The sort of fast that pleases God


The sequency of readings during the Lenten Season is always the same every year (with the exception of Sundays). I believe that, while one might not remember them all, the ones we read the very first days have a special impact in our lives.

The very first Friday of Lent we face a very powerful and useful text from Isaiah on fasting (58: 1 - 9). Useful because on Ash Wednesday we took our commitment to giving alms, prayer and fasting. During the homily I guess we were reminded on fasting and abstening from meat, or a drink or a chocolate…

Powerful because Isaiah goes much further than that.

Look, you do business on your fast-days, you oppress all your workmen;
look, you quarrel and squabble when you fast and strike the poor man with your fist.
Fasting like yours today will never make your voice heard on high.
Is that the sort of fast that pleases me, a truly penitential day for men?
Hanging your head like a reed, lying down on sackcloth and ashes?
Is that what you call fasting, a day acceptable to the Lord?

I guess he points out to the risk of making sure we “sacrifice a bit” without really addressing any need for conversion in our relationships, deceiving ourselves and others.

Our country is going through a difficult situation. There is not a day in which we do not hear the cry of the people. Many have lost everything. They planted but there was not enough rain. They lost their cattle. The price of food has increased tremendously: “Maize prices have increased by 66 percent in a country in which just under half of the population are unemployed...” (www.irinnews.org) In some places children and adults are already getting sick because of water related viruses.

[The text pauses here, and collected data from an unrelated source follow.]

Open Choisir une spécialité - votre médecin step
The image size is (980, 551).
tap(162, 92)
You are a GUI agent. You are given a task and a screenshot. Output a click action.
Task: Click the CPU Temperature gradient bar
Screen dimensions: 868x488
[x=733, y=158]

We need to remember there are “about 200,000 children, or nearly one fifth of the country’s 1.1 million people, are classified as orphaned or vulnerable. Swaziland has the world's highest prevalence of HIV - 26.1 percent.” (www.irinnews.org) An important percentage of our population is on antiretroviral treatment, I wonder if they would be able to continue without food or if they will default on the treatment.

It cannot just be “business as usual” when it is said that about 300,000 people might be in need of food aid by March/April.

We risk reaching our Easter celebrations without turning our hearts towards to those who are suffering but happy to know we have sacrificed a bit and prayed a bit more.

Isaiah invites us this year (like every year!) to go deeper:

Is not this the sort of fast that pleases me  – it is the Lord who speaks – 
to break unjust fetters and undo the thongs of the yoke, 
to let the oppressed go free, and break every yoke, 
to share your bread with the hungry, 
and shelter the homeless poor, 
to clothe the man you see to be naked and not turn from your own kin?

Just the other day someone wondered why God is not listening to our cry. I do not have an answer to that but we all know what we are called to do to respond to it: this is a special time to increase our solidarity.

Then will your light shine like the dawn and your wound be quickly healed over.
Your integrity will go before you and the glory of the Lord behind you.
Cry, and the Lord will answer; call, and he will say, ‘I am here.’